Exhaust Gas Recirculation (EGR) is a technique used to reduce nitrogen oxide (NOx) emissions from internal combustion engines. It works by recirculating a portion of the engine's exhaust gas back into the intake manifold, where it mixes with the incoming air-fuel mixture. This dilutes the mixture, meaning there is less oxygen available for combustion. The presence of inert gases (such as CO2 and N2) in the intake charge absorbs the heat during combustion. This lowers the peak combustion temperatures, which in turn reduces the formation of NOx, as NOx formation is temperature dependent. This diluted mixture is then combusted in the engine cylinders. The EGR system is managed by the engine control unit (ECU), which adjusts the EGR valve based on engine load, speed, temperature, and other operating conditions. EGR systems can reduce NOx emissions by 40-60% in gasoline engines and by 20-50% in diesel engines, depending on the design and operating conditions. While it has certain limitations, such as potential impacts on engine performance and increased particulate emissions in diesel engines, EGR remains a valuable tool in the overall strategy to control NOx emissions. When combined with other emission control technologies, EGR helps vehicles meet stringent environmental regulations and contributes to cleaner air.
Catalytic converters, selective catalytic reduction, and exhaust gas recirculation are all focused on treating the exhaust gasses-still allowing the formation of NOx.
Oxygen concentrators are medical devices that assist people who have a low level of oxygen in their blood by providing them with concentrated oxygen.
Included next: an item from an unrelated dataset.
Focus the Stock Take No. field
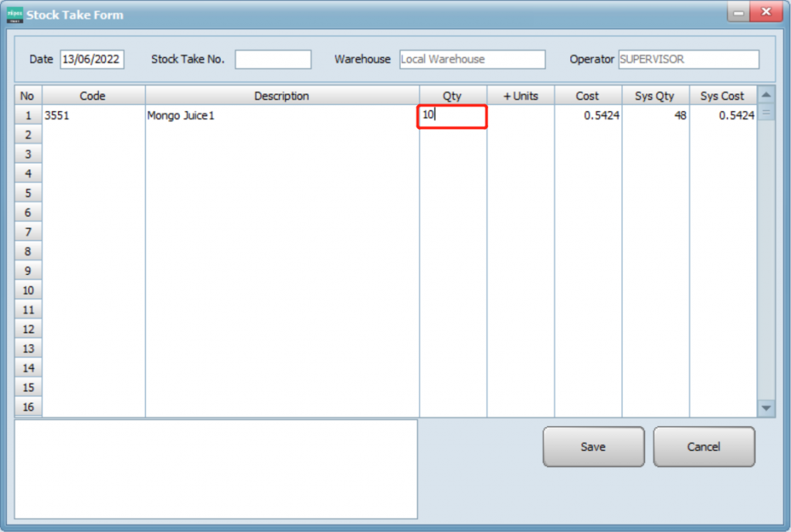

The oxygen concentrator receives air, filters it, and distributes the newly formed gas mixture. Atmospheric air is comprised of 78% nitrogen and 21% oxygen. Pressure Swing Adsorption (PSA) is a key technology used in oxygen concentrators to separate oxygen from nitrogen and other gases in the air. PSA operates based on the principle that gases can be adsorbed under high pressure and released under low pressure. The process relies on a material called zeolite, which has a high affinity for nitrogen. Zeolite is a highly microporous material with a complex crystalline structure. Zeolite's microscopic pores, measuring between 0.3 and 1.5 micrometers, act like a network of tunnels, giving zeolites the ability to adsorb molecules of different sizes, shapes, and affinity. The pores allow for efficient separation of larger molecules from smaller molecules.
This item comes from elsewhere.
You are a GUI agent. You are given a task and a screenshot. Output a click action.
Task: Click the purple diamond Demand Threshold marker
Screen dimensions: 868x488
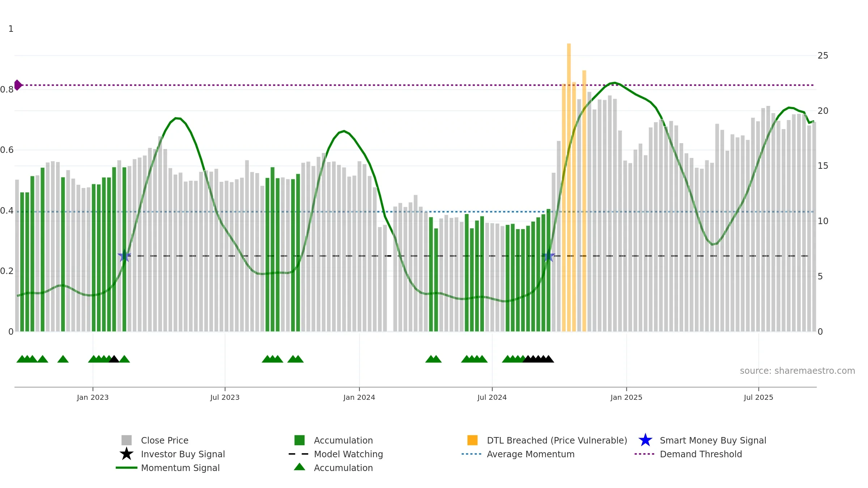pos(18,85)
In an oxygen concentrator, atmospheric air (ambient air to the vehicle) is first drawn into the oxygen concentrator and compressed to a higher pressure using a compressor. The compressed air passes through filters to remove impurities and particulates. Next, the compressed air enters a sieve bed filled with zeolite. Under high pressure, zeolite adsorbs nitrogen molecules more readily than oxygen due to their smaller size. Oxygen molecules, which are larger, pass through the sieve bed and are collected as the product gas. The result is a stream of concentrated oxygen (typically around 90-95% pure) and a nitrogen-rich gas that is adsorbed by zeolite. After a certain period, the pressure in the sieve bed is reduced to atmospheric pressure. The reduction in pressure causes the zeolite to release the adsorbed nitrogen, which is then vented out of the concentrator. This step regenerates the zeolite, making it ready for the next adsorption cycle. The alternating operation of the two sieve beds ensures that while one bed is adsorbing nitrogen and producing oxygen, the other is regenerating. This allows for a continuous flow of oxygen to the patient. PSA technology efficiently separates oxygen from nitrogen without the need for chemicals or high temperatures. It provides a consistent and reliable source of concentrated oxygen. The technology is compact enough to be used in portable oxygen concentrators for home or travel use. Regular maintenance involves cleaning or replacing filters to keep the system running efficiently. The zeolite material in the sieve beds can degrade over time and may need replacement depending on the usage and manufacturer's guidelines.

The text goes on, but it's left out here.